Présenté comme une réponse aux polluants éternels et aux résidus médicamenteux présents dans l’eau potable, le projet de filtration du SEDIF ne convainc pas Plaine Commune. Les élus dénoncent son impact environnemental, son coût pour les usagers et ouvrent même le débat sur une sortie du syndicat des eaux.
C’est non pour Plaine Commune. Les élus de l’établissement public territorial ont rendu un avis défavorable au projet de Filtration membranaire haute performance (FMHP). Porté par le Syndicat des eaux d’Île-de-France (SEDIF), celui-ci consiste à l’introduction d’une nouvelle technologie dans le process de traitement de l’eau actuel de ses trois principales usines de production d’eau potable. L’objectif : « retenir un maximum de micropolluants et réduire les teneurs en calcaire et en chlore ». « Le projet vise à distribuer une eau pure, débarrassée à plus de 90 % des PFAS (polluants éternels), des résidus médicamenteux et des perturbateurs endocriniens », précise le SEDIF pour qui ce n’est « pas un simple choix technologique, mais une réponse d’urgence aux enjeux de santé environnementale ».
Pourquoi Plaine Commune a rendu un avis défavorable ?
Les élus de Plaine Commune évoquent « un objectif louable ». Pour autant, ils « ont majoritairement convenu que la « technologie proposée n’était pas pleinement satisfaisante ». Ils relèvent ainsi que « les polluants sont in fine rejetés dans leur milieu naturel ». « Le projet permet l’élimination accrue des micropolluants dans l’eau potable, dont l’exposition prolongée peut avoir des effets néfastes sur la santé. Mais ces polluants filtrés sont ensuite rejetés dans leur milieu naturel.

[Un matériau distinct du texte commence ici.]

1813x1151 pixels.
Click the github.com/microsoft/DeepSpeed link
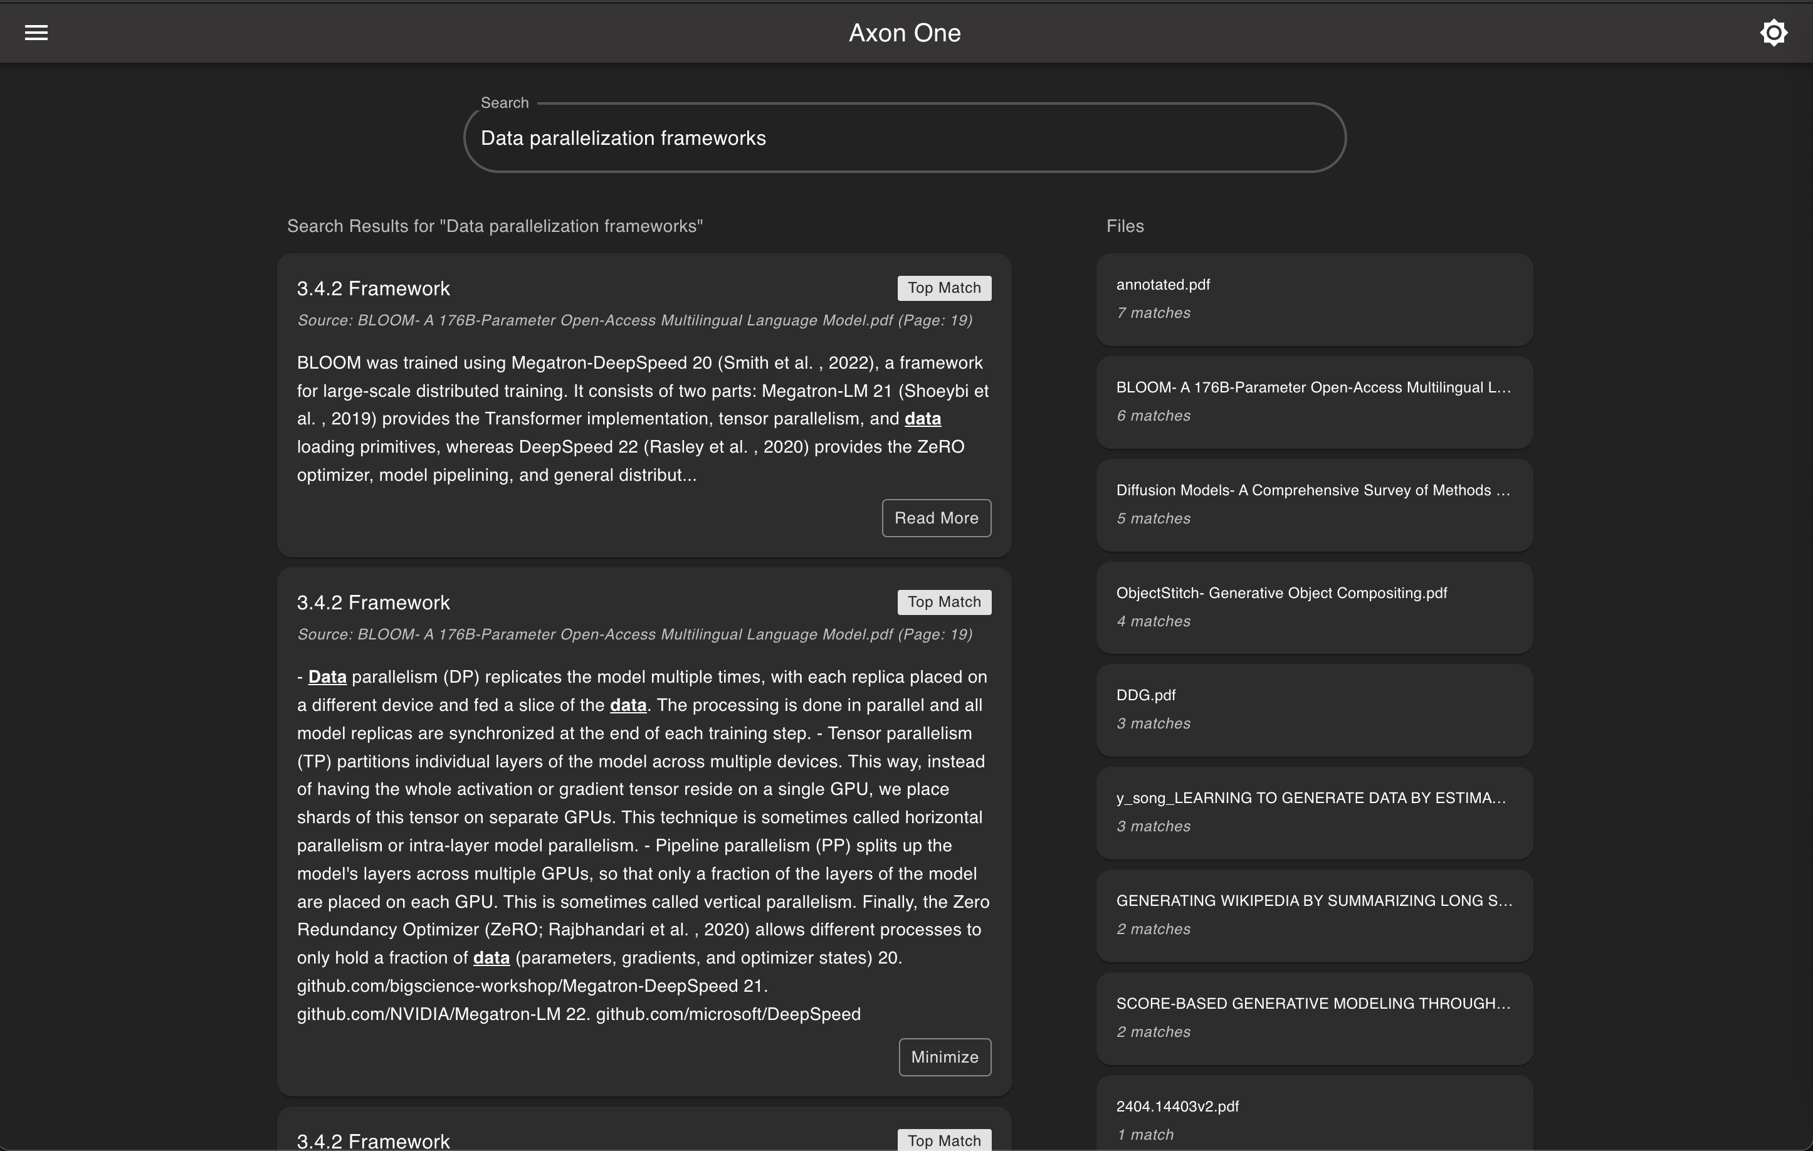729,1014
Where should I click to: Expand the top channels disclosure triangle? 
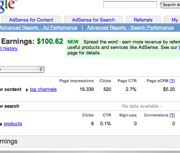coord(27,90)
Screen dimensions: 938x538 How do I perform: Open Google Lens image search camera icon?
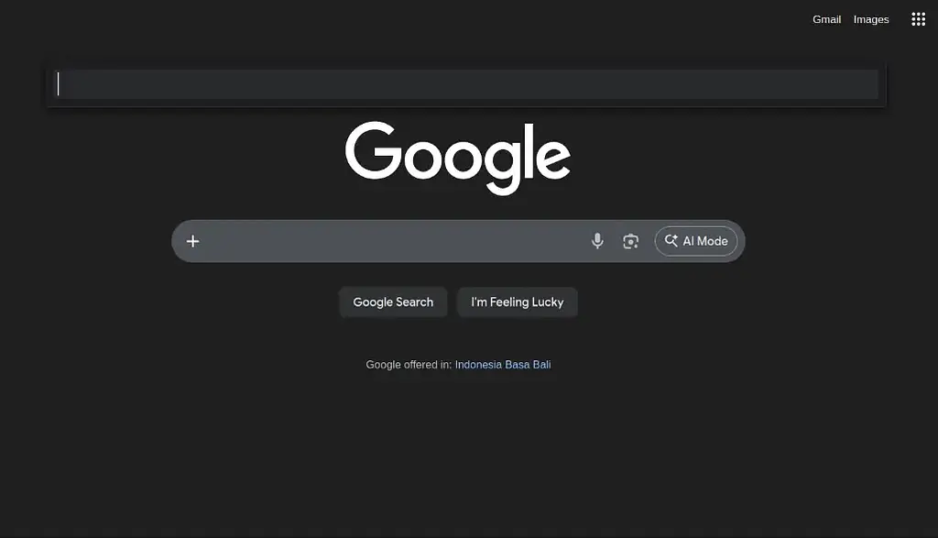point(630,241)
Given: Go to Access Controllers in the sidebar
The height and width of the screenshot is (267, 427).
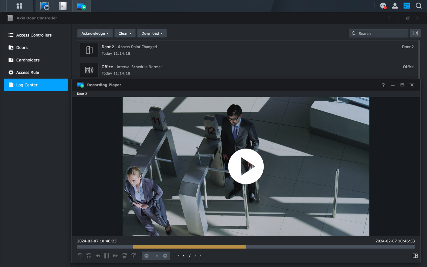Looking at the screenshot, I should [34, 35].
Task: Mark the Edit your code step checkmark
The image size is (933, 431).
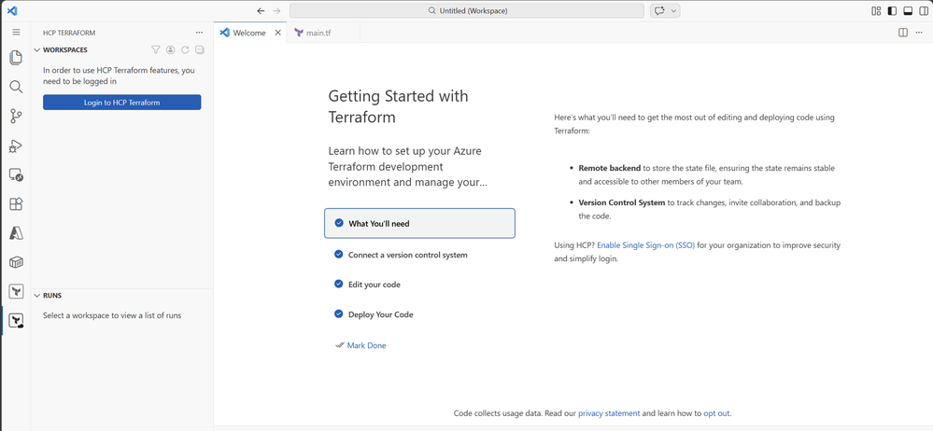Action: [339, 285]
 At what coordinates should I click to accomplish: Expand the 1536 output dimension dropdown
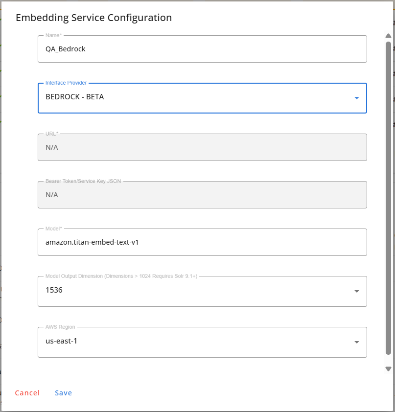(196, 291)
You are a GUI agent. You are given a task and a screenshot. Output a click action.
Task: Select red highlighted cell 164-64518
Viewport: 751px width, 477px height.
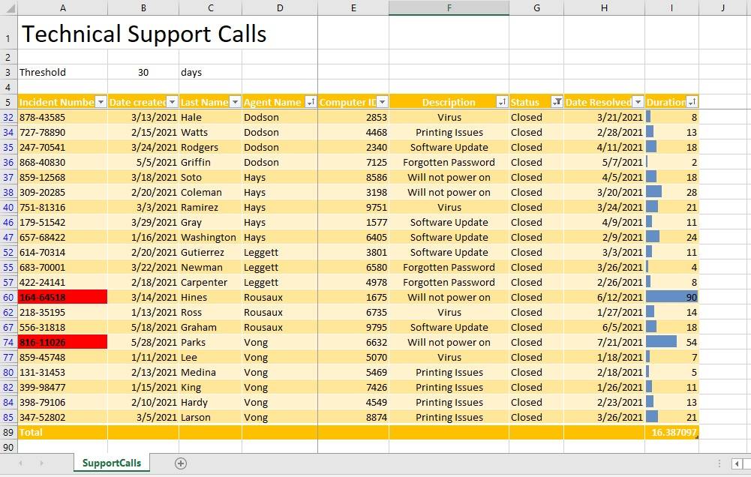pyautogui.click(x=63, y=298)
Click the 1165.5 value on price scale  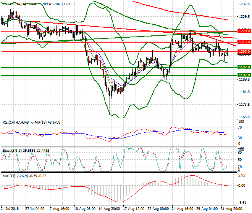pyautogui.click(x=244, y=117)
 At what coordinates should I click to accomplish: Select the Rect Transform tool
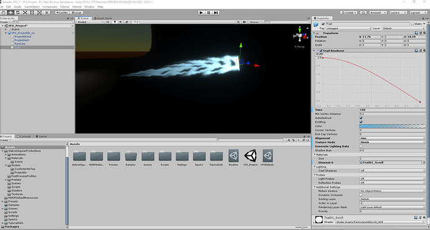[32, 12]
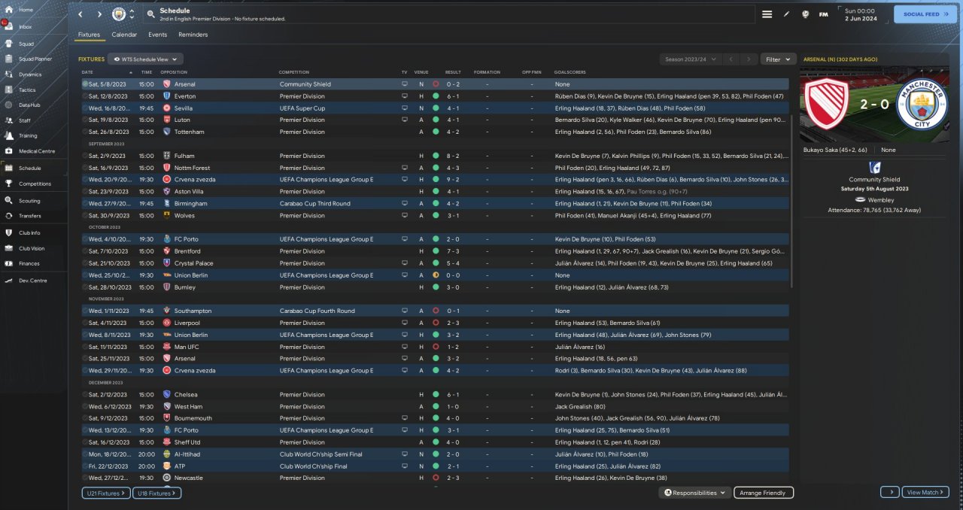Open the Transfers section
963x510 pixels.
point(29,216)
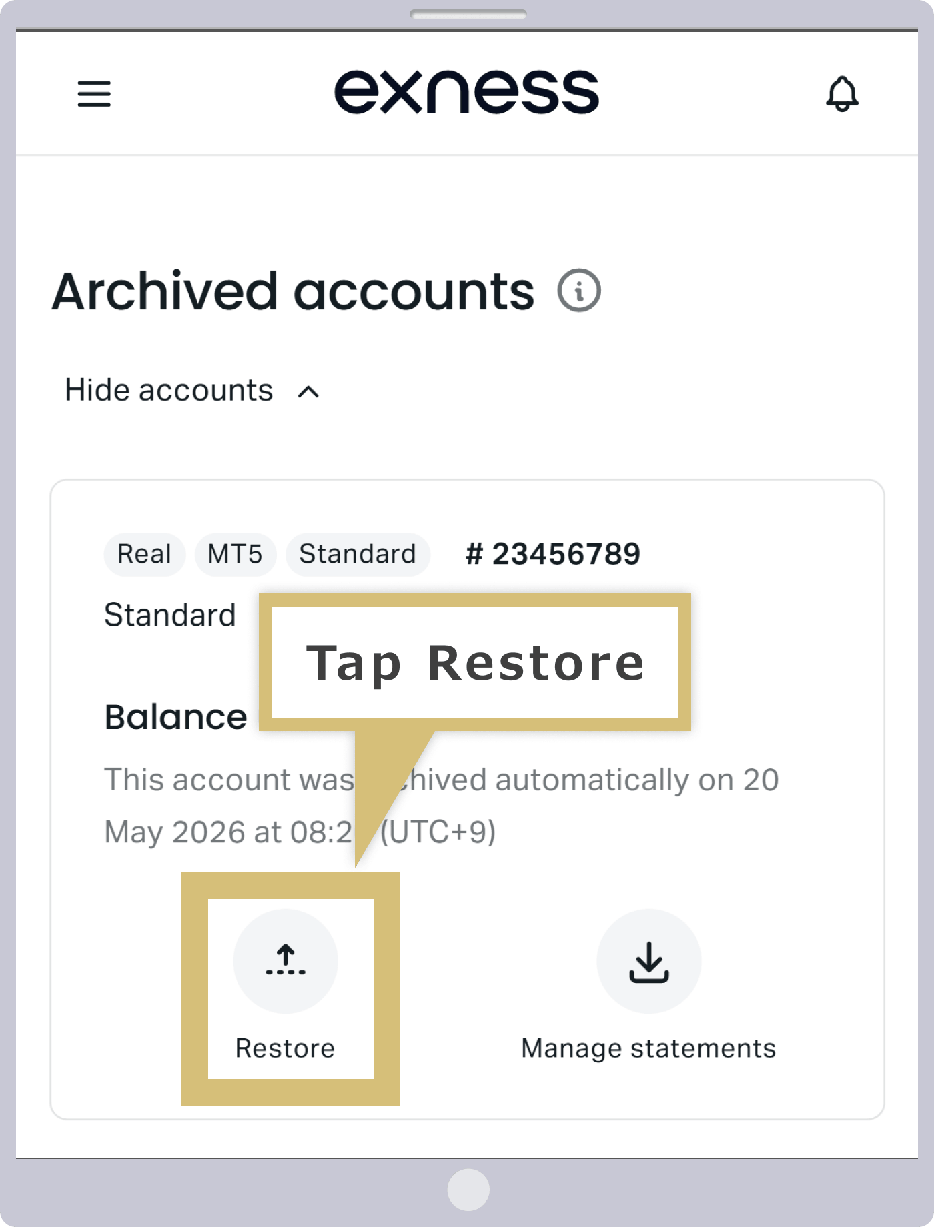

Le sujet de la pollution de l’eau brute et des milieux aquatiques reste entier ». Le SEDIF ne le nie pas, mais précise : « Concernant les rejets en rivière, les études de modélisation montrent qu’il n’y a aucun impact sur le milieu naturel car l’usine ne crée pas de pollution mais restitue ce qu’elle a prélevé après filtration ».
Pour l’établissement public territorial, ce projet est également « un non‑sens énergétique incompatible avec les objectifs climatiques » puisqu’il « entraînerait +75 % de consommation énergétique pour l’usine de Neuilly‑sur‑Marne par rapport à 2023 ». « Cette trajectoire est incompatible avec les objectifs de sobriété énergétique fixés par le Plan climat air énergie de Plaine Commune et de la Métropole du Grand Paris ». Ce à quoi le SEDIF répond : « Si l’usine consomme davantage d’électricité sur site, le projet permet d’éviter l’émission de 100 000 à 130 000 tonnes d’équivalent CO2 par an à l’échelle du territoire grâce aux économies domestiques (énergie et produits d’entretien) ».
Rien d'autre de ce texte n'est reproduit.